Monday, December 4, 2023

The Modern Monetary Theory Meltdown

 Kelton - along with other MMT believers - posits that money came into existence by some sort of nefarious plot to permit governments to tax trade, without offering historical evidence for her theory.

While the precise birth date and place of money is unknowable, the earliest form of money in Western civilization appeared in Lydia around 600 B.C. Herodotus says the Lydians "Were the first who coined and used gold and silver currency." The use of currency spread from its source until over half of the two thousand city-states of ancient Greece issued their own coins, but taxes were rare.

In Asia, the history of money goes back even further, 3,000 to 4,500 years, but the conclusion one reaches is the same; taxes were low and infrequent, imposed mainly in times of war.

So MMT's origin myth has things backwards; money preceded taxes, just as trade preceded taxes, and the more plausible explanation is that trade contributed more to the creation of money than taxes.

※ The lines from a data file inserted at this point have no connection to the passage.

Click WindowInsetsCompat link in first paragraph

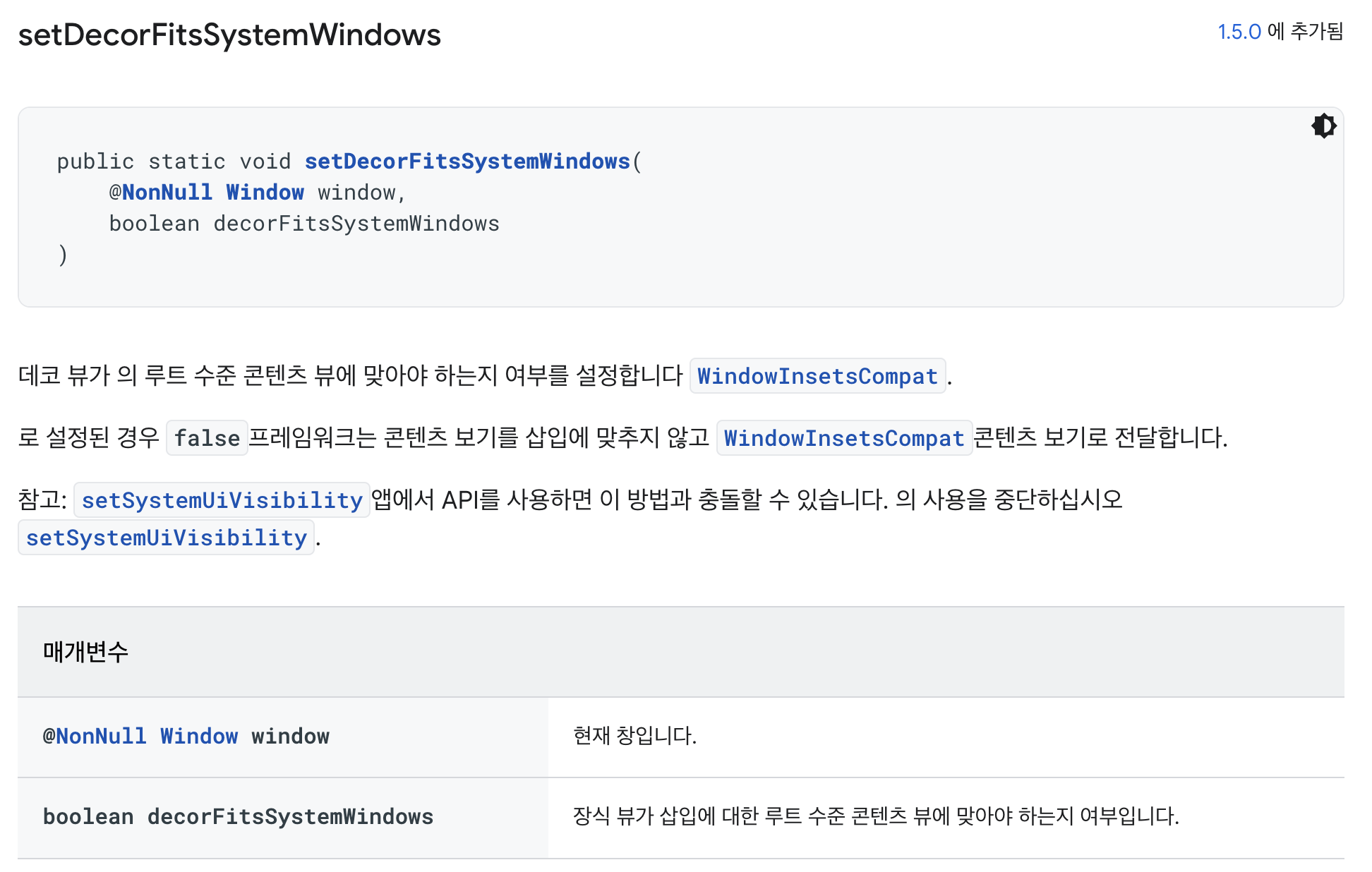pyautogui.click(x=817, y=376)
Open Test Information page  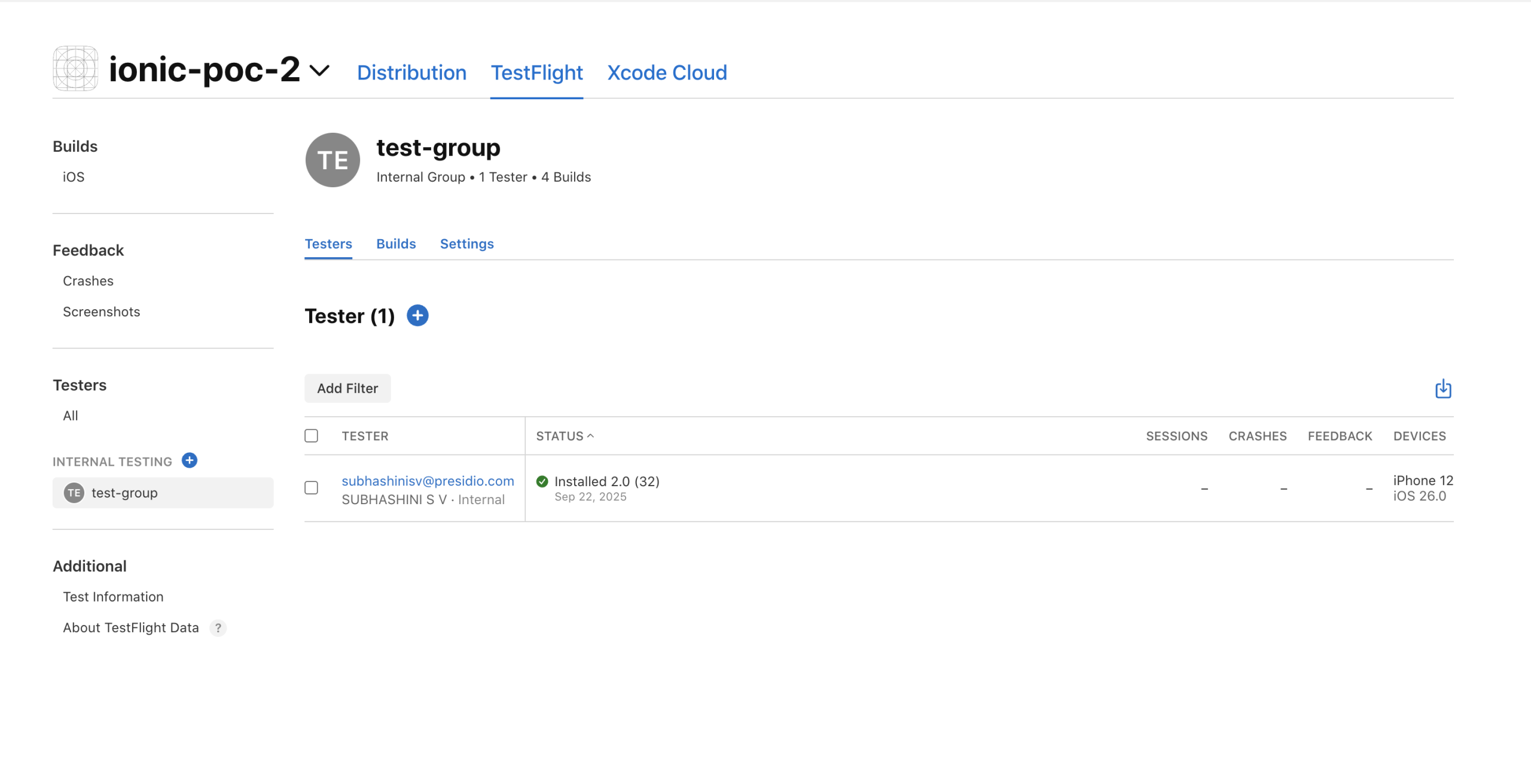pyautogui.click(x=113, y=596)
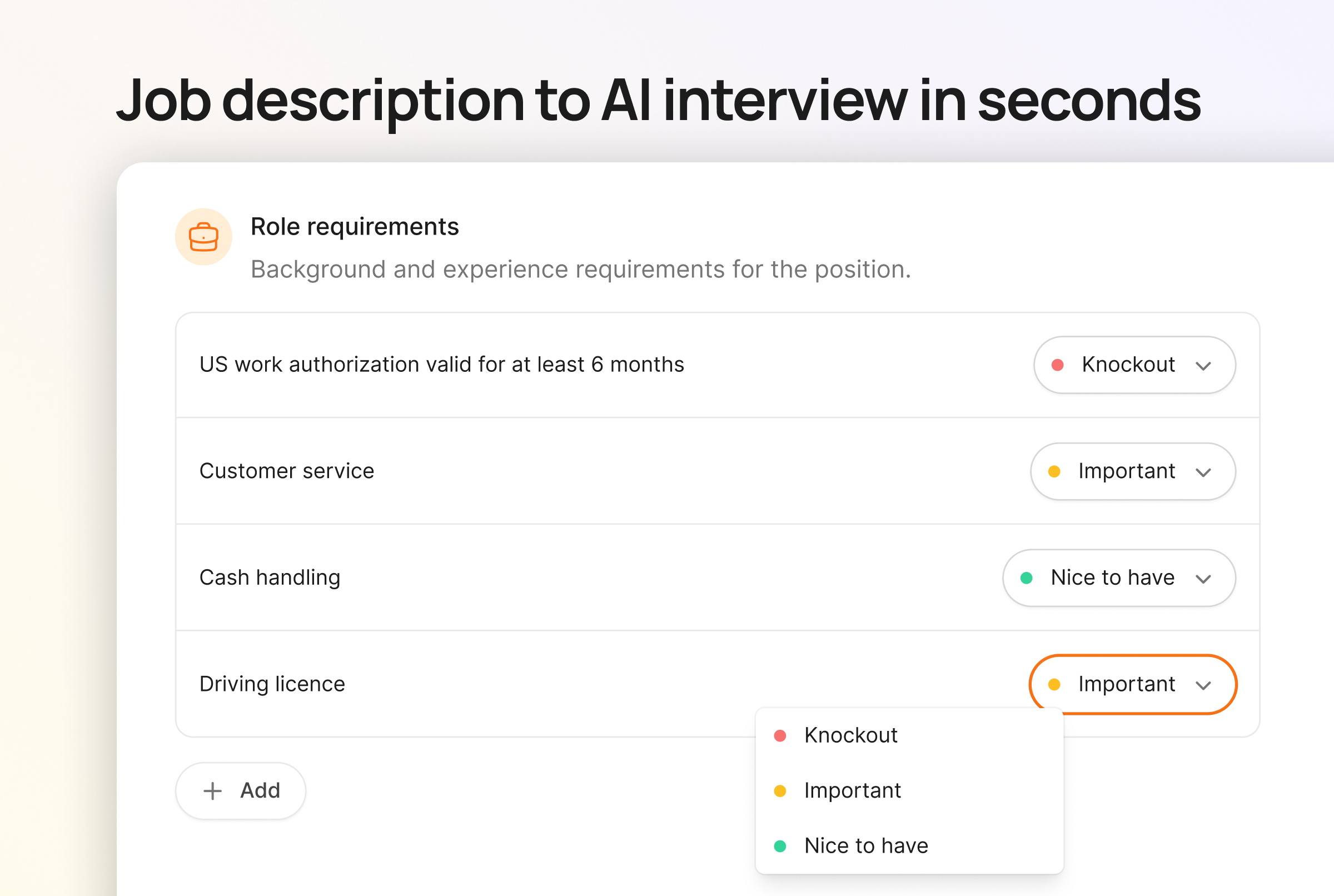Click chevron arrow on Knockout dropdown
Viewport: 1334px width, 896px height.
pyautogui.click(x=1203, y=366)
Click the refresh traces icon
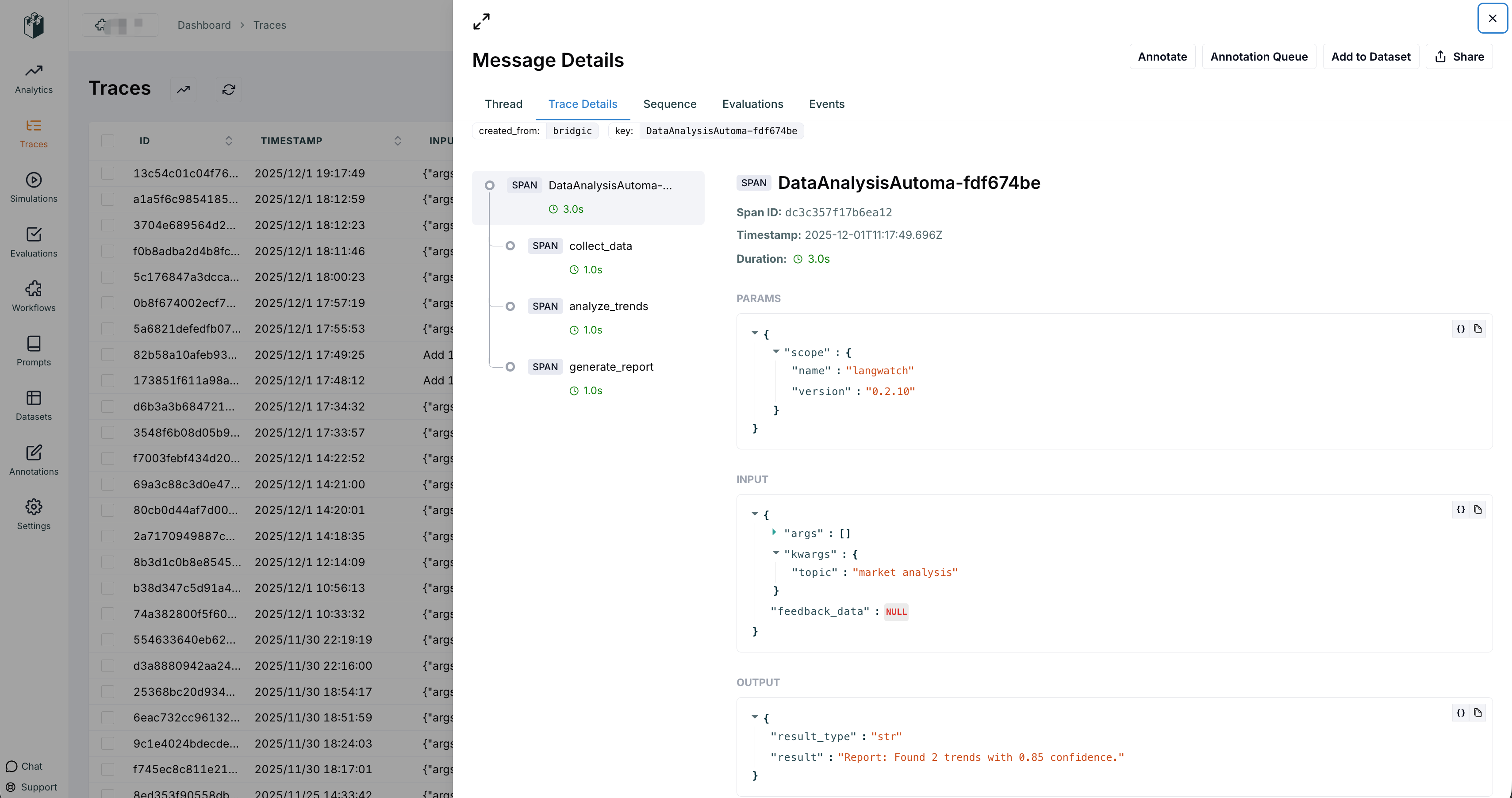The width and height of the screenshot is (1512, 798). click(x=229, y=89)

The first Dutch colonists in New York discovered that their Native American trading partners assigned a greater value to wampum - white and purple beads made from shells - than its actual utility, which is the essence of physical money; you can light a fire with a dollar bill, but you'd be better off buying a box of matches with it.

The supply of American money in circulation increased dramatically since Kelton's book came out to glowing reviews, comparing it to a Copernican revolution.

Over the three years beginning in February 2020, "M2," the Federal Reserve's estimate of the total U.S. money supply, was multiplied 1.35 percent, a remarkable increase in a time of peace.